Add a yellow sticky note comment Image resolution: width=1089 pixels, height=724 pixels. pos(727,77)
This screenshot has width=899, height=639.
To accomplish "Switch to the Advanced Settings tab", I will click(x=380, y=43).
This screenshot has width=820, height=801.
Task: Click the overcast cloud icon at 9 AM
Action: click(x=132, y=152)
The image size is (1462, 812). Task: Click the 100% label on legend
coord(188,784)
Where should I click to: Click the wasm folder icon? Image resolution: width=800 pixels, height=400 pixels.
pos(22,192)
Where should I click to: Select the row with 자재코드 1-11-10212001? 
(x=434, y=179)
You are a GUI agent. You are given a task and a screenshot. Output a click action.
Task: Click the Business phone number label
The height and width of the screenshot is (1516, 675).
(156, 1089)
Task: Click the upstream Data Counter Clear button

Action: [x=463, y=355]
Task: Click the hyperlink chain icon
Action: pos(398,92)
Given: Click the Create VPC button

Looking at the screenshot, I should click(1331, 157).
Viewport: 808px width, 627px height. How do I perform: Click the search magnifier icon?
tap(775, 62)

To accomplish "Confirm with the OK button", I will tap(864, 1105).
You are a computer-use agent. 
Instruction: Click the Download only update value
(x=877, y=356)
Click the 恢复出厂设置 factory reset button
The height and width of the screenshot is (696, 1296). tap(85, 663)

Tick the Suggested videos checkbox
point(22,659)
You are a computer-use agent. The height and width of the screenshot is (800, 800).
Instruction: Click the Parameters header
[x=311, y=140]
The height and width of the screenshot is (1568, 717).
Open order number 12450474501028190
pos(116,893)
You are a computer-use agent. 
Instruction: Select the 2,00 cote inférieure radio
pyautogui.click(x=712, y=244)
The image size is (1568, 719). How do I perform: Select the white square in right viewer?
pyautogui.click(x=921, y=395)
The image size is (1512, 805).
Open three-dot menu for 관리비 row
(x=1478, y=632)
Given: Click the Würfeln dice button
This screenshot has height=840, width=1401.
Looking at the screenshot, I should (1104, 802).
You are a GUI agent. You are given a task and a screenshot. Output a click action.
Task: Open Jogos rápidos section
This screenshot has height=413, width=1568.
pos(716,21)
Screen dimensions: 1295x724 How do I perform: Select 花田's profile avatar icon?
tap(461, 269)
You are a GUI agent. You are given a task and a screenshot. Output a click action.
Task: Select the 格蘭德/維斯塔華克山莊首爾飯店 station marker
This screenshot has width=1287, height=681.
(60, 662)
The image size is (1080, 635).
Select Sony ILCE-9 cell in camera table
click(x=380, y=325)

• **The task**:
Report how many lines in the listing above contain the word "should". Case counts; give only the number.

• **Answer to the exercise**:
4